The BFU state is more secure than AFU.
Even if you somehow live in a jurisdiction with a perfect justice system, that doesn't mean everyone else is.
Whos justice system? Lots of countries represented on HN. Many with questionable systems.
Law enforcement keeping hold of my phone for 3 days is simply not a realistic problem for me. Coming back to an annoyingly locked phone after forgetting it for a weekend very much is. The chances of law enforcement wanting anything with it are low enough that dealing with an extra unlock is more likely to be an impactful issue, even considering the potential impact that law enforcement or others stealing it could have.
That's what cops and spooks would like to have you think.
It's not a problem, until it suddenly is.
It is?
I mean, my iPhone asks me for my passcode every 7 days anyways. And that's the only thing that happens on reboot anyways.
Also, you forget your phone for a weekend? How do you do anything during that weekend, like keep in touch with loved ones, get driving directions, pull up a boarding pass, check for delays, look up restaurants?
Easy, do what we did before mobile phones—civilization existed for thousands years and worked quite well without them (Rome built an empire sans mobile phones, so did the English). We even ran and coordinated the largest and most organized event in human history—WWII—without them!

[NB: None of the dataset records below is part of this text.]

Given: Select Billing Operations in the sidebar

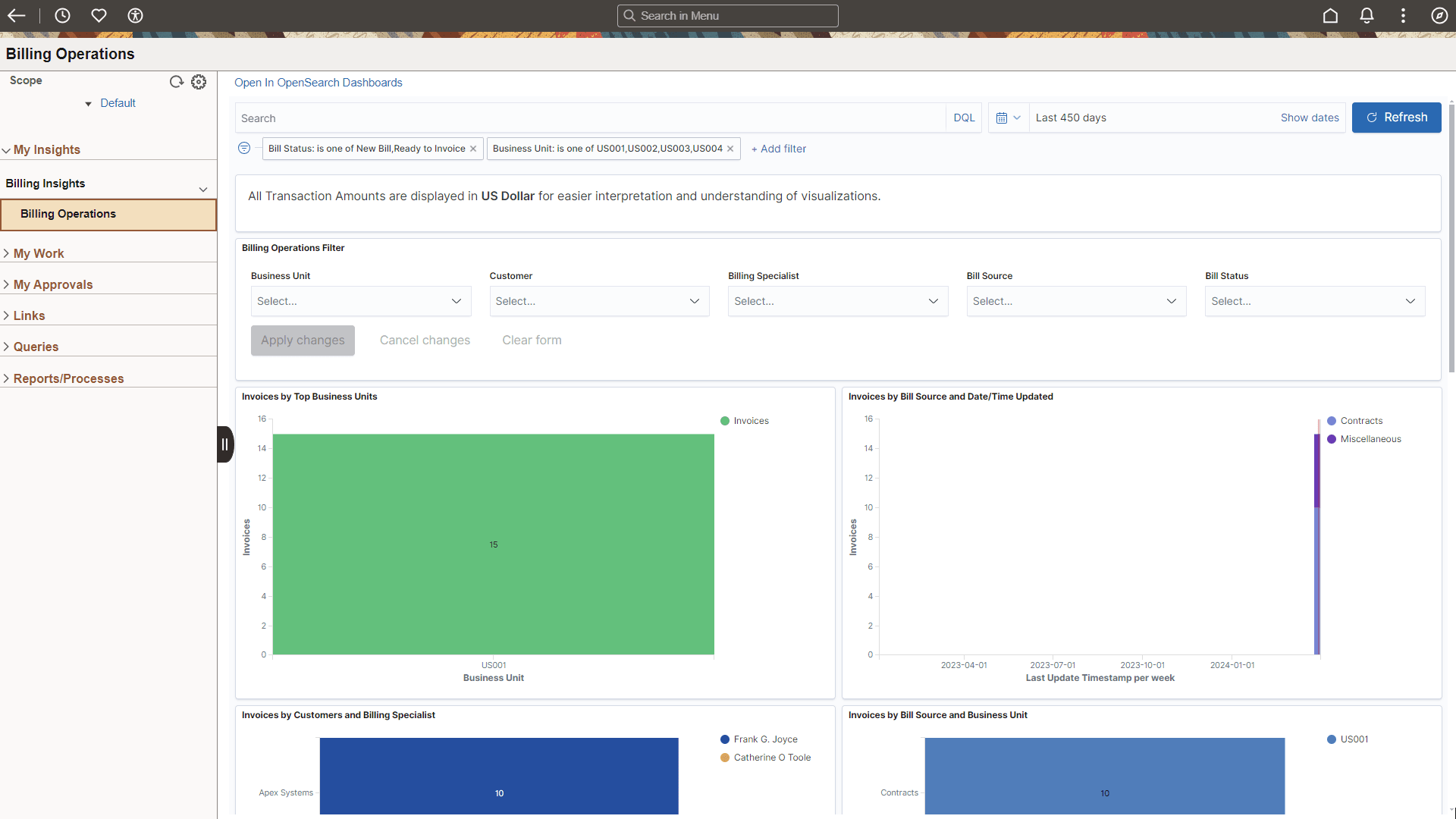Looking at the screenshot, I should pyautogui.click(x=67, y=214).
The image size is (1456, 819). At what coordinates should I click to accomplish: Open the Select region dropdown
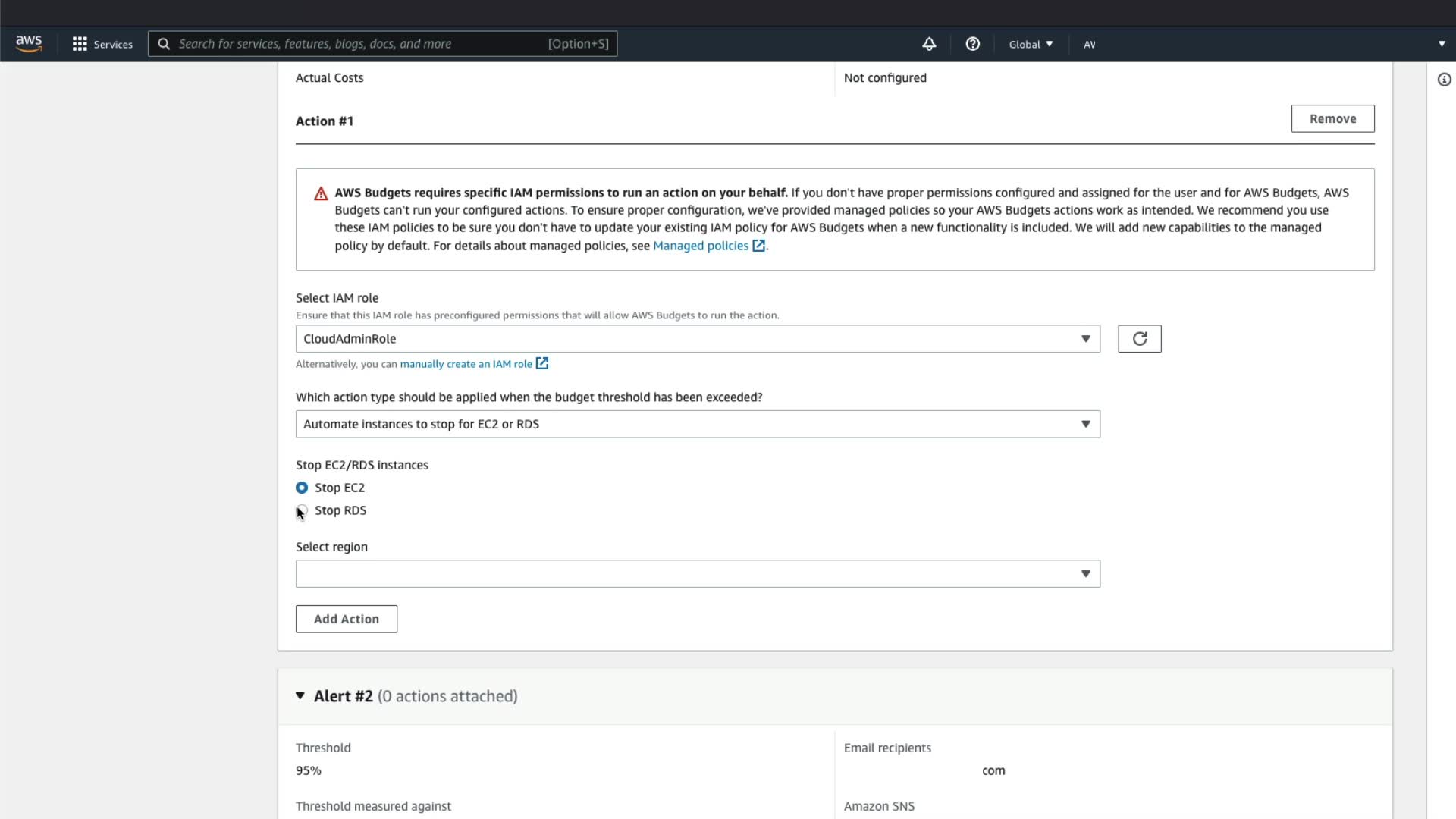698,574
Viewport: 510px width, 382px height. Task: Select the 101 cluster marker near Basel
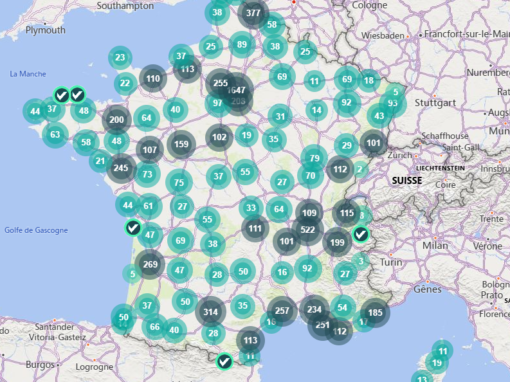point(373,143)
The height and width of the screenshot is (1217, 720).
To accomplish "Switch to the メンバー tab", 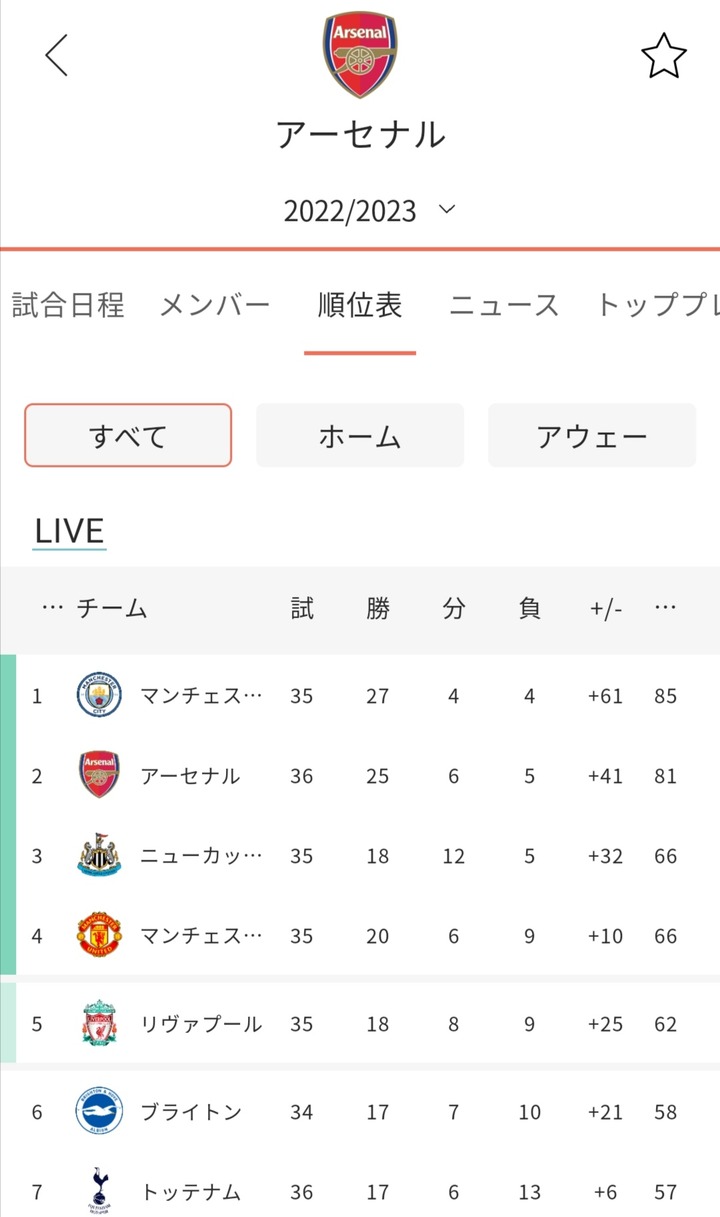I will tap(215, 305).
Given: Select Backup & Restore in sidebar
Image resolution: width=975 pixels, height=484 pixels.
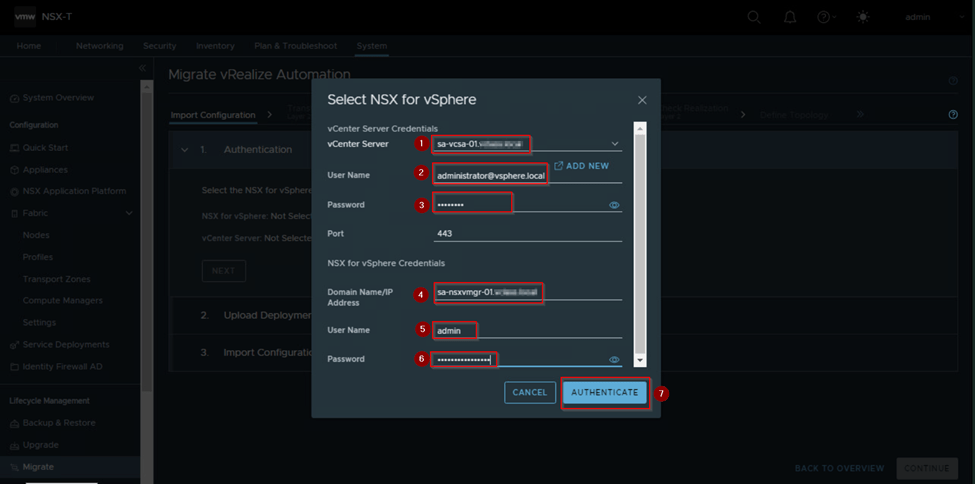Looking at the screenshot, I should (60, 423).
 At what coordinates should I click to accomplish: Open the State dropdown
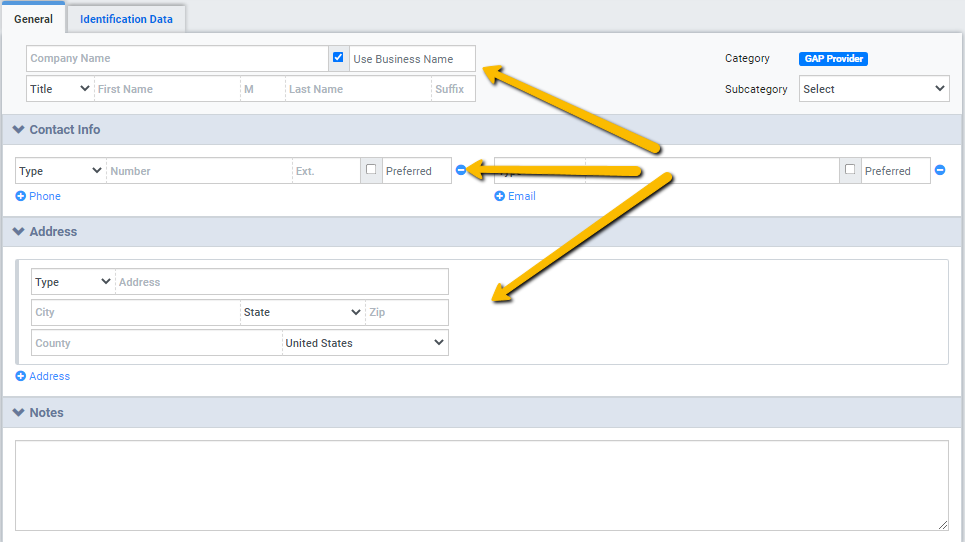(302, 313)
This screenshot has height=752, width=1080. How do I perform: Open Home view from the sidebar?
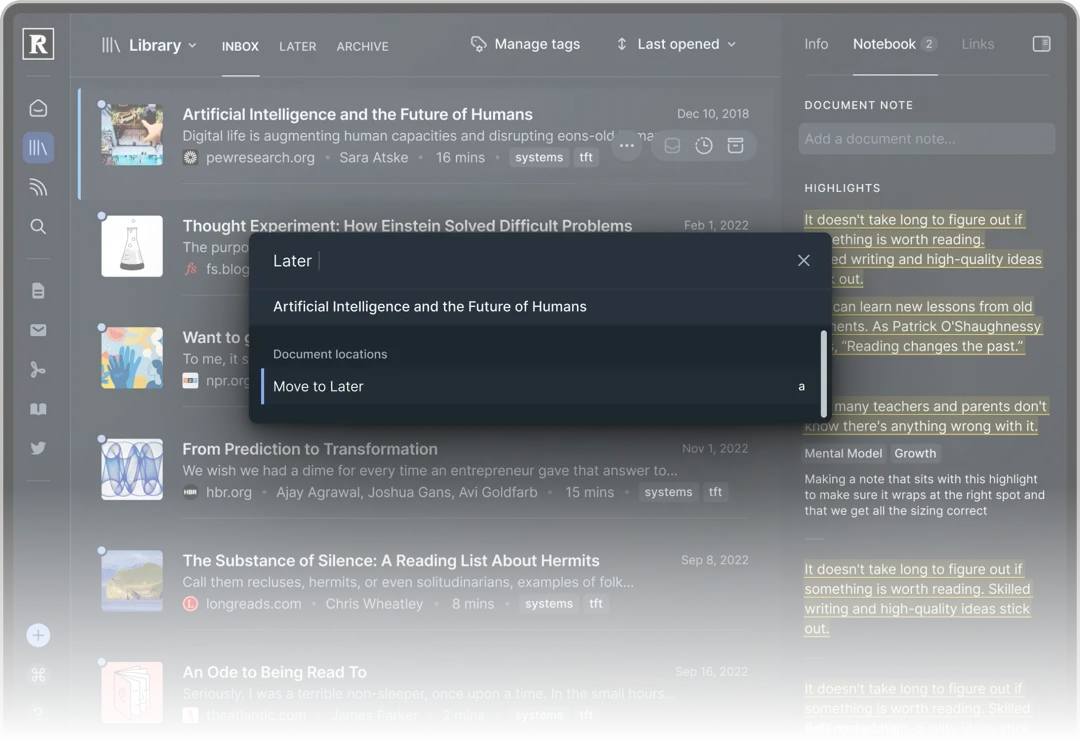(x=37, y=107)
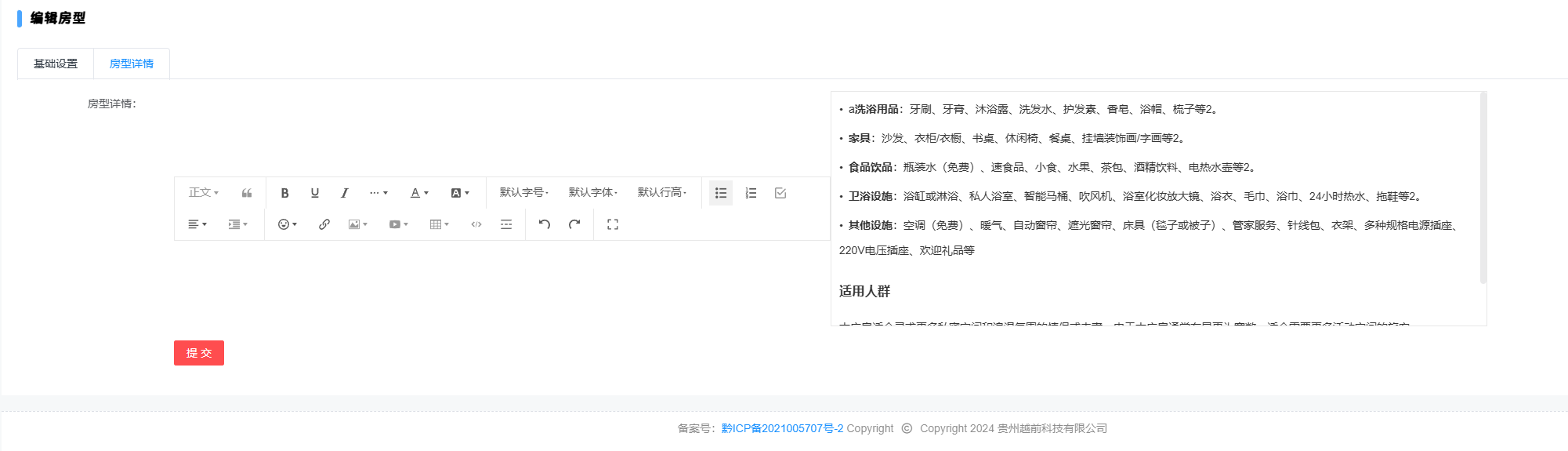Open the 默认字体 font family dropdown
This screenshot has height=451, width=1568.
coord(592,193)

Some of us have not yet succumbed to phone addiction (I often go for quite some days without using a phone and still have a normal life).
When you say civilization worked quite well for thousands of years, as an argument against mobile phones, I'm not sure you've quite thought your argument through... I don't think you'd want to be most people in most of those civilizations ;) Or maybe it's always been your dream to be a Russian serf?
Why not flush something properly in the RAM instead to wipe the "cached" secrets?
A full restart feels like an overkill.
A full restart guarantees that everything will be wiped.
https://blogs.dsu.edu/digforce/2023/08/23/bfu-and-afu-lock-s...
Restart - simple with known and predictable effects, data no longer accessible, all secrets flushed no matter where they were or cached.
Turn off disk encryption, suspend all running services, overwrite all secrets in the O/S wherever they are, and then restore all that on entering password. Probably can't do anything about secrets cached by actual apps. Complex, hard to maintain and probably buggy.